Primary school pupils stage climate crisis march

September 30 2019

Primary school pupils stage climate crisis march

THE Youth Climate Strike returned to Bristol on Friday September 20 with children, parents and teachers from St Bonaventure’s Catholic Primary School and Bishop Road Primary marching on Gloucester Road in the morning with their MP to protest about the climate emergency.
Up to 240 students, staff and parents from St Bonaventure’s were led in the march by their headteacher, Sarah Ballantine, holding hand-made banners and signs demanding action to prevent disastrous climate change.
Mrs Ballantine had heard from concerned students, staff and parents that they wanted to take part in the global ‘Youth Strike’ protests, and took the bold decision to organise a march for the whole school community. Children have been learning about the climate emergency in lessons about the school’s theme this term of ‘Care For Our Common Home’, and were inspired to make placards to air their concerns.
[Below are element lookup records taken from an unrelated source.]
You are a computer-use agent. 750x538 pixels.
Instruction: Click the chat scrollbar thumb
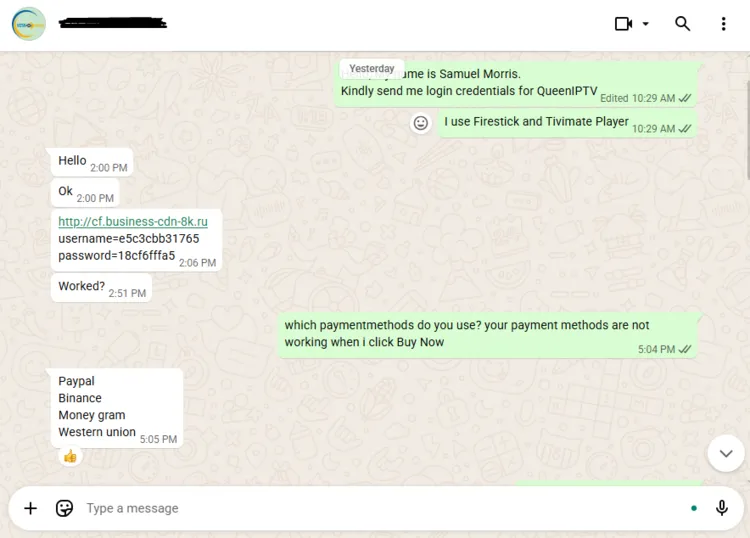click(748, 130)
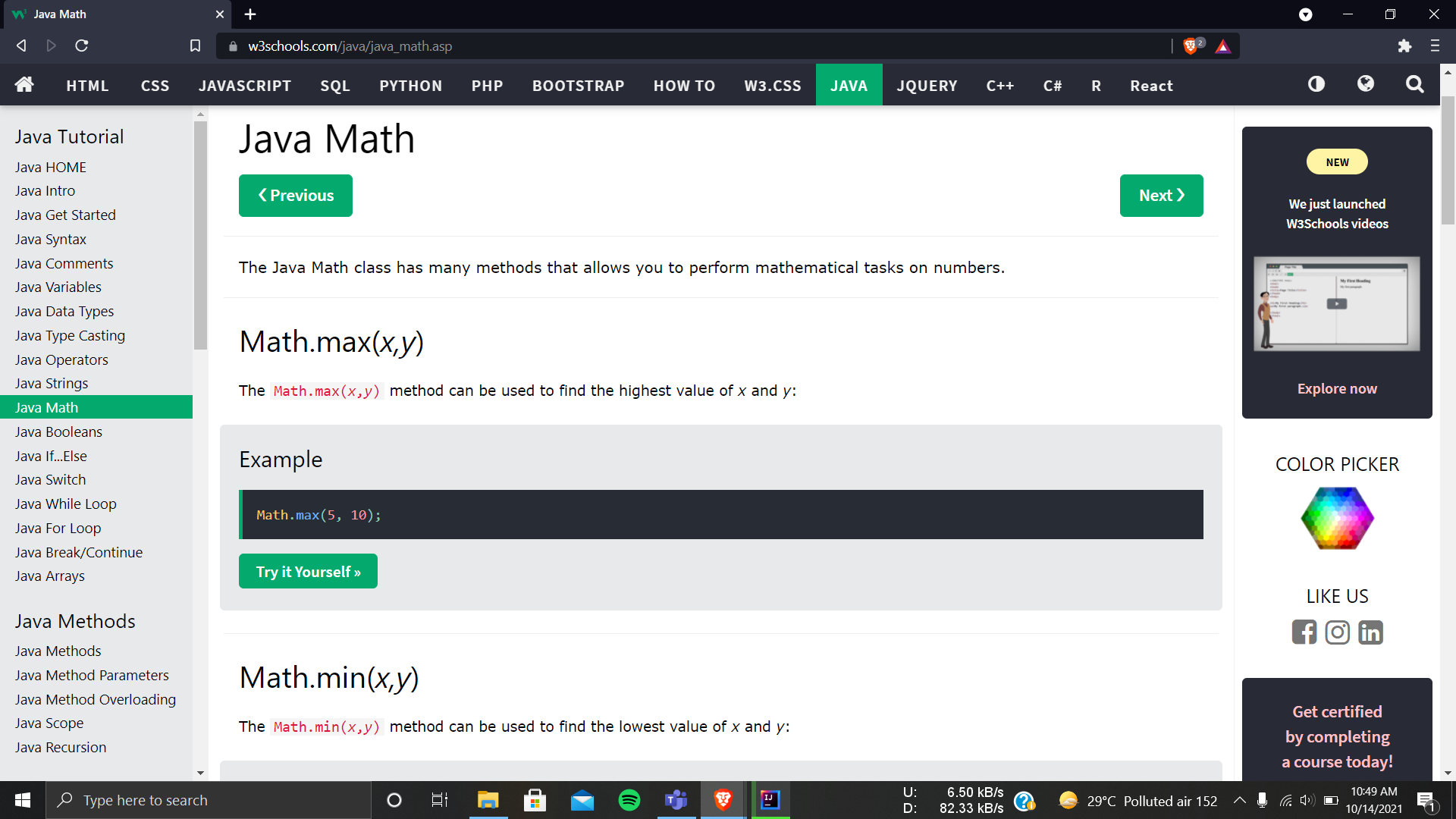Open the site search magnifier icon
The height and width of the screenshot is (819, 1456).
click(x=1414, y=84)
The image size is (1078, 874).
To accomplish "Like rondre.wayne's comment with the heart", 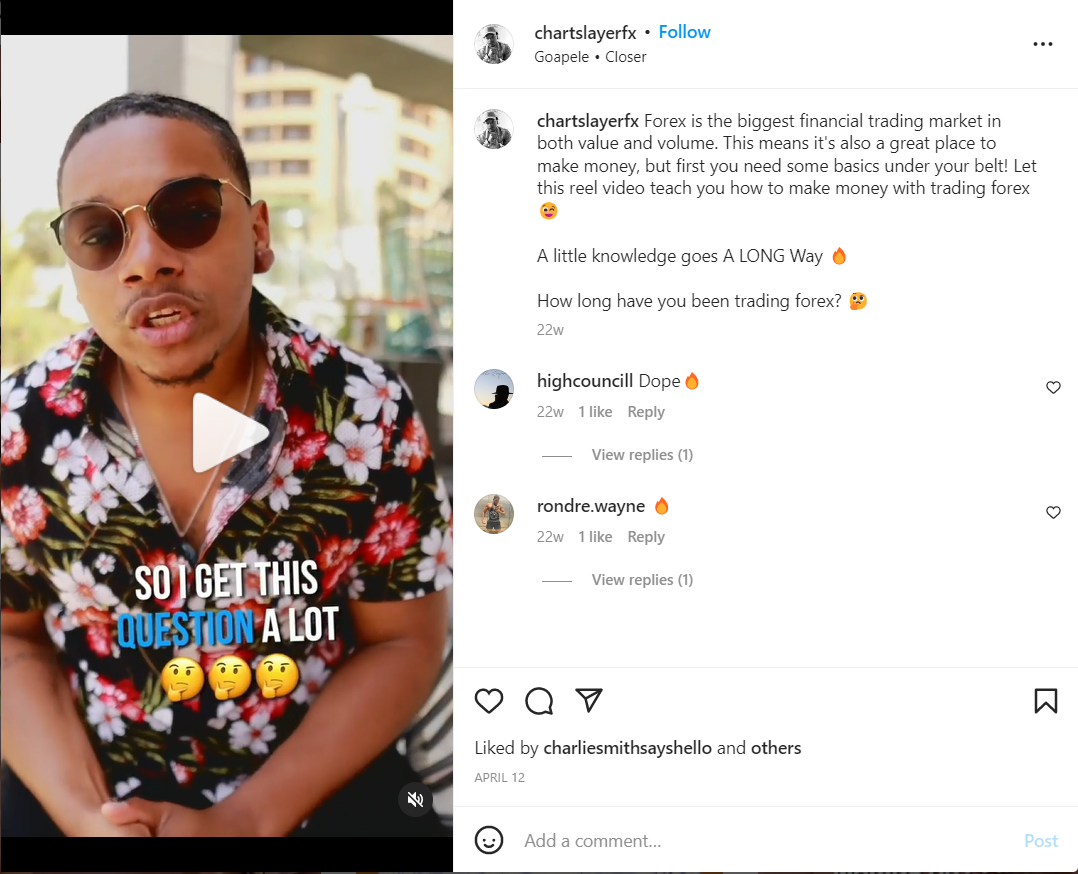I will pos(1053,513).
The children held up traffic in Bishopston, chanting “Climate Change is not a lie, Do not let our planet die!”. Matilda, a student at St Bon’s, held a sign she had made reading ‘We’re Making Our World Disappear’.  She said: “If we don’t stop climate change, joy will be gone forever.”
They were joined by Bristol West MP Thangam Debbonaire, who said: “Here in the middle of Bristol West I have been marching with the children today – I’m so proud of the fact they’re marching for the planet. But I’m impatient with them for change to happen now. Children today have told me what they want to tell the Prime Minister, and I’ll be taking that back to Parliament to challenge him to act faster.”
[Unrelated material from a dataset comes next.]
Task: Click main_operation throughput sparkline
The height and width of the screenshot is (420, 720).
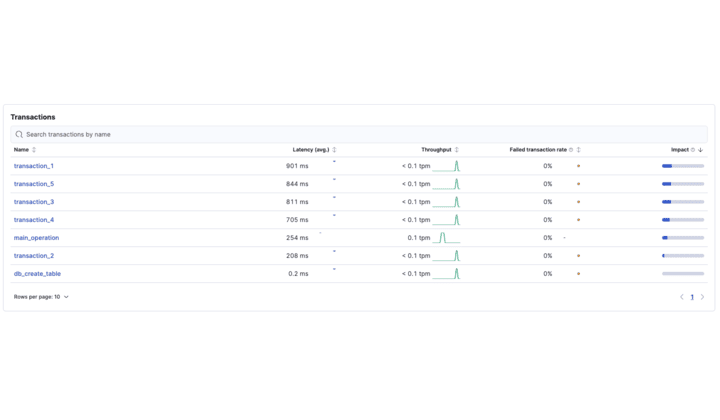Action: tap(446, 238)
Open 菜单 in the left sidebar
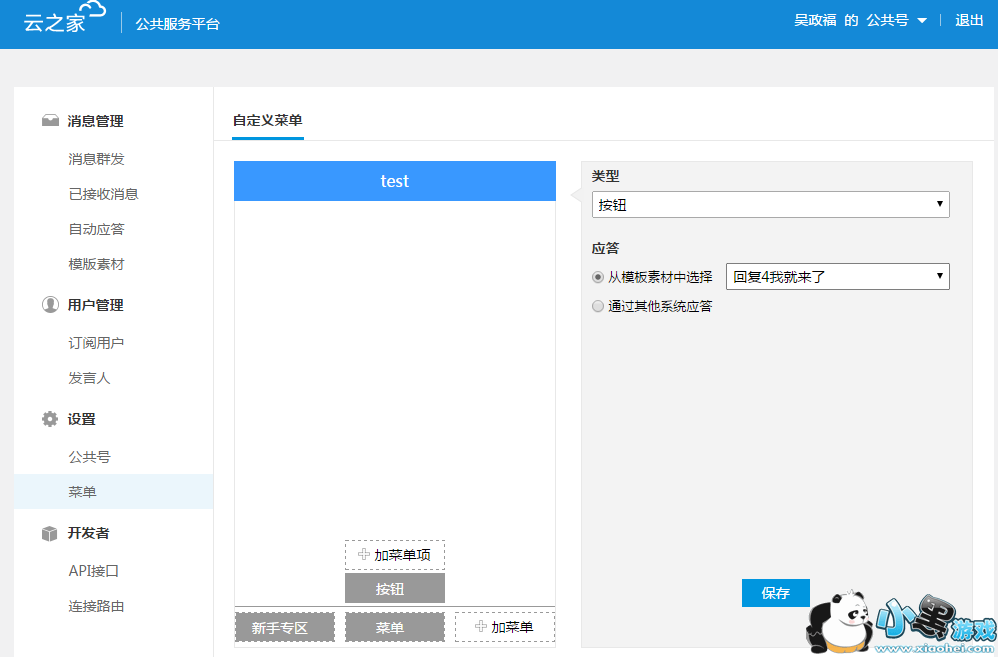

Mrs Ballantine said: “Our priority has been to link our values into our curriculum; our whole-school theme is 'Care For Our Common Home’ and I was inspired by other young activists to support our children to have their voices heard and contribute to making a difference, because that’s at the very heart of St Bon’s.”
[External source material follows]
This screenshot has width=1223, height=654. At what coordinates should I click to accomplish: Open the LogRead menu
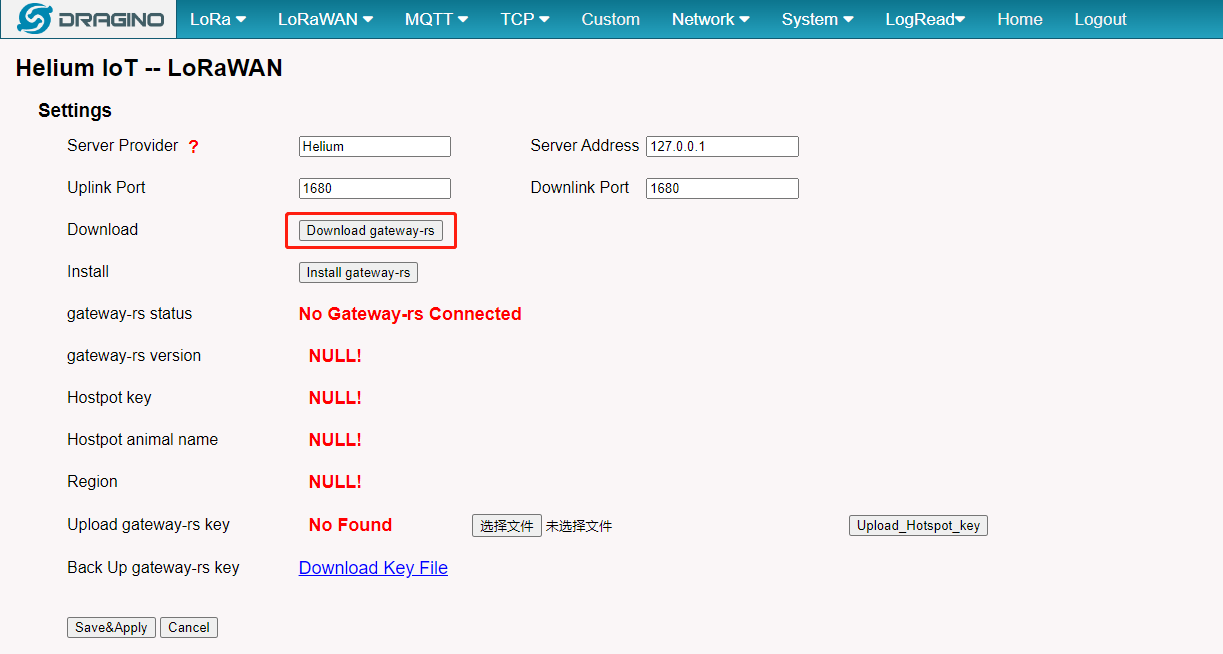tap(925, 19)
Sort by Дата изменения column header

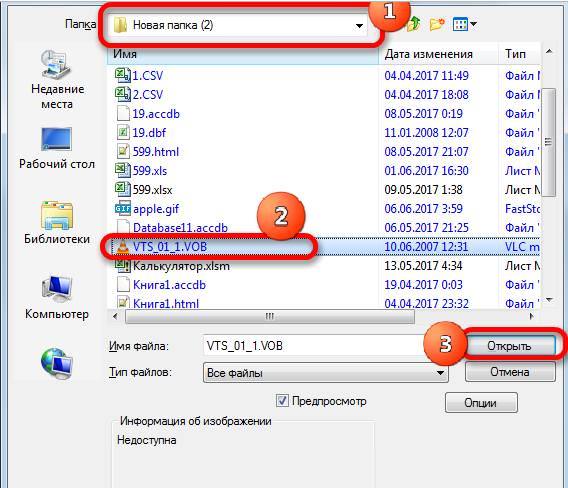coord(438,54)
Parent, Oliver Thomas, came along to support his child who was protesting before the start of the school day at Bishop Road School. Oliver said: “I know there are a lot of children here who are extremely upset and anxious about their future. My child is nine now and I fear that by the time he’s my age there won’t be a planet for him to live on. Unless we do something transformative now, then his future is looking pretty terrible.”